台灣判決書查詢

臺灣臺中地方法院 101 年訴字第 2983 號刑事判決

臺灣臺中地方法院刑事判決 101年度訴字第2983號公 訴 人 臺灣臺中地方法院檢察署檢察官被 告 楊明山選任辯護人 張慶宗律師被 告 楊紫奎選任辯護人 謝秉錡律師上列被告等因偽造文書案件,經檢察官提起公訴(101年度偵字第24796號),本院判決如下:

主 文楊明山共同行使偽造私文書,足以生損害於公眾及他人,處有期徒刑陸月,如易科罰金以新臺幣壹仟元折算壹日。如附表「應沒收之物」欄所示之物均沒收。

楊紫奎共同行使偽造私文書,足以生損害於公眾及他人,處有期徒刑肆月,如易科罰金以新臺幣壹仟元折算壹日。如附表「應沒收之物」欄所示之物均沒收。

犯罪事實

一、緣楊紫奎與楊明山係父子關係;楊紫奎係保證責任臺中縣清水合作農場(下稱清水合作農場)之理事,楊明山則係受清水合作農場委任擔任臺灣高等法院臺中分院100年度重上字第63號清水合作農場與彰化縣政府間之請求補償金遲延利息民事訴訟事件(下稱系爭民事事件)之訴訟代理人。清水合作農場於民國101年1月初,收受系爭民事事件之判決後,因與該院審理之另案100年度重上字第95號請求補償金遲延利息民事訴訟事件之判決意旨相同,而認縱上訴第三審,清水合作農場獲得較有利判決之機率不大,僅徒耗費訴訟費用,遂於101年1月13日以第21屆第9次理事會會議決議通過不對系爭民事事件提起上訴第三審。詎楊紫奎與楊明山因不滿理事會之上開決議,2人竟共謀擅自以清水合作農場名義就系爭民事事件提起上訴第三審,乃共同基於行使偽造私文書之犯意聯絡,先由楊明山於101年1月19日前1、2日,利用其不知情之律師事務所助理前至臺中市北屯區某刻印店,委請不知情之刻印店人員偽刻「保證責任台中縣清水合作農場」之印章;復由楊紫奎偽以清水合作農場法定代理人之身分,蓋用其印章於系爭民事事件之民事上訴聲明暨理由狀上之上訴人清水合作農場之法定代理人欄內,及民事委任狀上之委任人清水合作農場之代表人欄內;楊明山則持其所偽刻之「保證責任台中縣清水合作農場」印章蓋用於上開民事上訴聲明暨理由狀之上訴人清水合作農場欄內,及民事委任狀上之委任人清水合作農場欄上,以此方式偽造完成用以表示係清水合作農場對系爭民事事件提起上訴第三審,並委任楊明山為訴訟代理人之意之私文書;再由楊明山於101年1月19日持向臺灣高等法院臺中分院遞狀呈請轉呈最高法院而行使之,足生損害於清水合作農場及法院對案件審理之正確性。

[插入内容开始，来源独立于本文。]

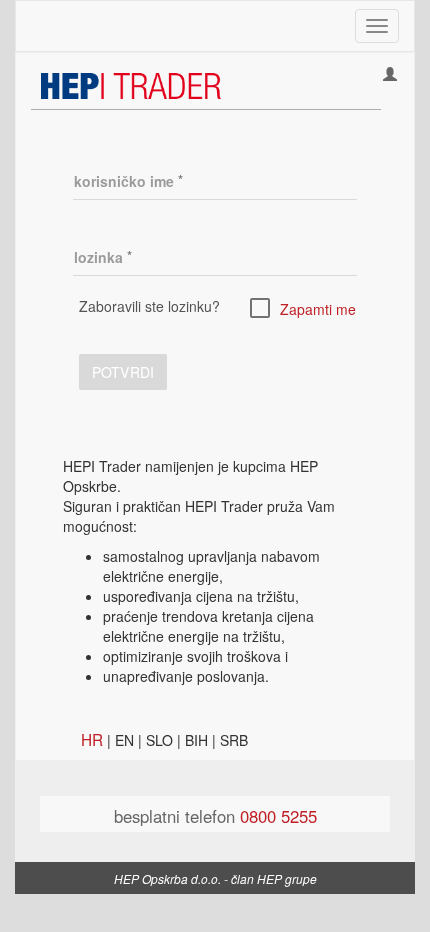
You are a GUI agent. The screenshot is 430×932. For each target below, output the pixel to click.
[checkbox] (303, 307)
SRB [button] (234, 740)
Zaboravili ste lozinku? (149, 306)
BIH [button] (196, 740)
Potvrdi (123, 372)
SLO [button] (159, 740)
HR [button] (92, 739)
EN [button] (124, 740)
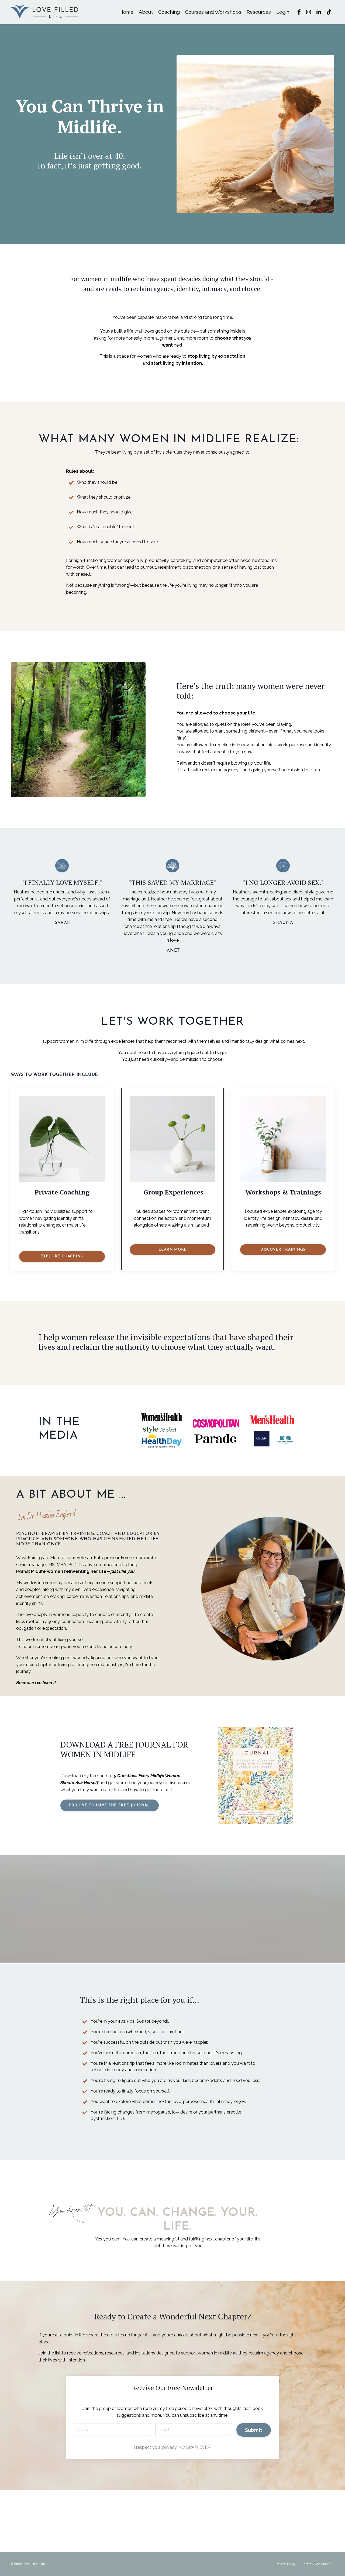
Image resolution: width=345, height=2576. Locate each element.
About (146, 12)
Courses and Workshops (213, 12)
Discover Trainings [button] (282, 1249)
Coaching (169, 12)
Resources (259, 12)
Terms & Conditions (316, 2564)
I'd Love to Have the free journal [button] (109, 1805)
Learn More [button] (172, 1249)
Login (282, 12)
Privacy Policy (286, 2564)
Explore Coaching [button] (62, 1256)
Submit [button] (254, 2430)
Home (126, 12)
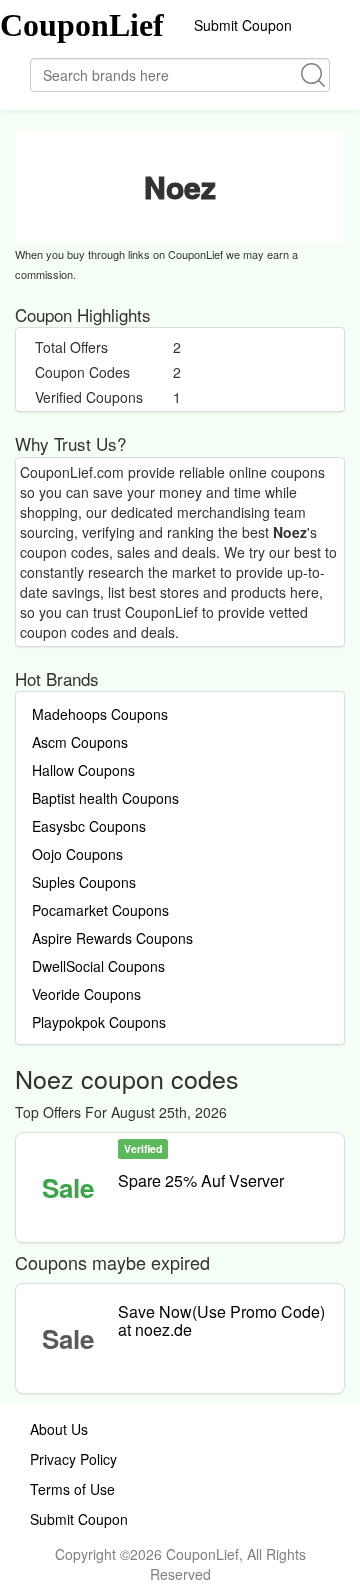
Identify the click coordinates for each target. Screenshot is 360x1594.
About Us (59, 1429)
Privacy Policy (73, 1459)
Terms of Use (72, 1489)
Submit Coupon (243, 25)
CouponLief (82, 25)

二、案經清水合作農場委由陳金村律師訴由臺灣臺中地方法院檢察署檢察官偵查起訴。

理 由

一、證據能力部分:

(一)按現行刑事訴訟法為保障被告之反對詰問權,排除具有虛偽危險性之傳聞證據,以求實體真實之發見,於該法第159條第1項明定被告以外之人於審判外之言詞或書面陳述,除法律有規定者外,不得作為證據。又被告以外之人於審判外之陳述,雖不符前4條之規定(即刑事訴訟法第159條之1至159條之4),而經當事人於審判程序同意作為證據,法院審酌該言詞陳述或書面陳述作成時之情況,認為適當者,亦得為證據;當事人、代理人或辯護人於法院調查證據時,知有刑事訴訟法第159條第1項不得為證據之情形,而未於言詞辯論終結前聲明異議者,視為有前項之同意,同法第159條之5亦定有明文。考其立法意旨在於傳聞證據未經當事人之反對詰問予以核實,原則上先予排除。惟若當事人已放棄反對詰問權,於審判程序中表明同意該等傳聞證據可作為證據;或於言詞辯論終結前未聲明異議,基於尊重當事人對傳聞證據之處分權,及證據資料愈豐富,愈有助於真實發見之理念,且強化言詞辯論主義,使訴訟程序得以順暢進行,上開傳聞證據亦均具有證據能力。查本件以下所引之被告以外之人於審判外之言詞及書面陳述,業經本院審理時予以提示並告以要旨,各經檢察官、辯護人及被告等表示意見,當事人及辯護人已知該等陳述乃傳聞證據,均未於言詞辯論終結前對該等證據內容異議,依上開規定,本院審酌該等證據作成時,並無人情施壓或干擾,亦無不當取供之情形,認為以之作為本案之證據亦屬適當,是該等證據自均具有證據能力。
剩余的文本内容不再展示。